La data di inizio della serrata è nel frattempo slittata, per la mediazione della Regione Campania, al 21 febbraio ma l’iniziativa, intanto, è stata condivisa, per il momento a titolo privato, anche da Parente: «Come Moby è evidente che il problema ci tocca seriamente, essendo anche operatori di cabotaggio, e quindi ci uniremo alla “serrata” (ma non vi parteciperà la controllata Toremar, titolare di un rigido contratto di servizio con la Regione Toscana, cui comunque chiederemo un appoggio). Penso inoltre che Confitarma dovrebbe spalleggiare i suoi iscritti toccati dalla questione, facendosi portavoce nelle sedi opportune della loro protesta».
Il nodo legislativo peraltro non sarebbe così ingarbugliato, scaturendo da un problema di interpretazione/traduzione della normativa europea: «La Legge Comunitaria ha ritoccato l’esistente DPR del 1972 sull’Iva (art 8-bis) inserendo una “e” laddove la Direttiva 2006/112/CE (art.148) ha un “o”, sicché, mentre il diritto comunitario prevede l’esenzione per le “navi adibite alla navigazione in alto mare e al trasporto a pagamento di passeggeri o utilizzate nell’esercizio di attività commerciali”, ricomprendendo quindi sia gli operatori di alto mare che quelli di cabotaggio, purché si tratti di attività commerciali, quella italiana, dopo la modifica, parla di “navi adibite alla navigazione in alto mare e destinate all’esercizio di attività commerciali”, escludendo quindi, con il doppio requisito, il cabotaggio» conclude il manager.

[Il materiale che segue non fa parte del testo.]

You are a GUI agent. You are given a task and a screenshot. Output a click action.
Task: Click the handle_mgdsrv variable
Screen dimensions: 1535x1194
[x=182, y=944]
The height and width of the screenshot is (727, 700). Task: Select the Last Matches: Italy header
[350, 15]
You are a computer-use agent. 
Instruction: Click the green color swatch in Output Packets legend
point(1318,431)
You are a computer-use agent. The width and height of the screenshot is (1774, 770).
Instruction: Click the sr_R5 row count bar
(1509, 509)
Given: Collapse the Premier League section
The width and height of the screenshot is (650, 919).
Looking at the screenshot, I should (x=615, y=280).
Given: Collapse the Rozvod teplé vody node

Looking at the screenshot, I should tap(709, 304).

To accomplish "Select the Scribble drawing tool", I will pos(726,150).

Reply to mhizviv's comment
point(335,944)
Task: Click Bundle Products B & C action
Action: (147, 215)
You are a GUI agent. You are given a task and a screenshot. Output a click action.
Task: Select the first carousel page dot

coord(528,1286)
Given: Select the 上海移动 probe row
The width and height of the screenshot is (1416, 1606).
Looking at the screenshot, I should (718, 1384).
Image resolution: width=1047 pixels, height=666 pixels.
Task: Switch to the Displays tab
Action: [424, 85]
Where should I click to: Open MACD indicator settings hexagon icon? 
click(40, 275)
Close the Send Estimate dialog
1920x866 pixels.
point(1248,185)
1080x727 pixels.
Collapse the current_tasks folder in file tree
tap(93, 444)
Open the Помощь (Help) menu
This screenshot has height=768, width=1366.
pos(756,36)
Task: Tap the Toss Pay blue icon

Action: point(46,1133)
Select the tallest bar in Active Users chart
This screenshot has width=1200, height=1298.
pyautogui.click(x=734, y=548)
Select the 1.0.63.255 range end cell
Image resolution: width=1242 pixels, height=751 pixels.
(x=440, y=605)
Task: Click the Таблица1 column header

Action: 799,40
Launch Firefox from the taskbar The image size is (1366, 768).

Considerati i danni economici e d’immagine legati al recente blocco dell’autotrasporto, la permanenza dello stato d’agitazione di questa ed altre categorie e il fatto che nel caso dei traghetti la protesta sembra scaturire non da un interesse corporativo, ma da un’effettiva ‘distrazione’ del Legislatore, un intervento rapido di quest’ultimo eviterebbe un nuovo e pesante sciopero nel trasporto pubblico, che da Napoli potrebbe diffondersi a macchia d’olio in tutto il paese. Curiosamente proprio nei giorni scorsi il presidente di Acap Emanuele D’Abundo è finito nel mirino della Guardia di Finanza per un’indagine su un’evasione fiscale in materia di Iva, anche se la sua società ha emesso una nota spiegando che il contenzioso sarebbe già stato risolto.
Intanto la Legge Comunitaria, all’articolo 18, si è occupata anche dell’adeguamento dell’ordinamento italiano alle nuove disposizioni e norme di sicurezza europee per le navi passeggeri. Un ritardo che aveva causato l’apertura di una procedura di infrazione a carico del nostro paese, giunta allo stadio precedente il deferimento alla Corte di Giustizia che ci sarebbe costato con tutta probabilità una salata multa. La Legge Comunitaria non è intervenuta direttamente, delegando il Governo ad adottare entro il 17 aprile «uno o più decreti legislativi» necessari all’adeguamento alle direttive comunitarie del caso. La Commissione Europea sembra tuttavia aver accettato tale soluzione, non avendo per il momento avviato il deferimento malgrado la pervenuta scadenza del termine di due mesi concesso a novembre per metterci in regola.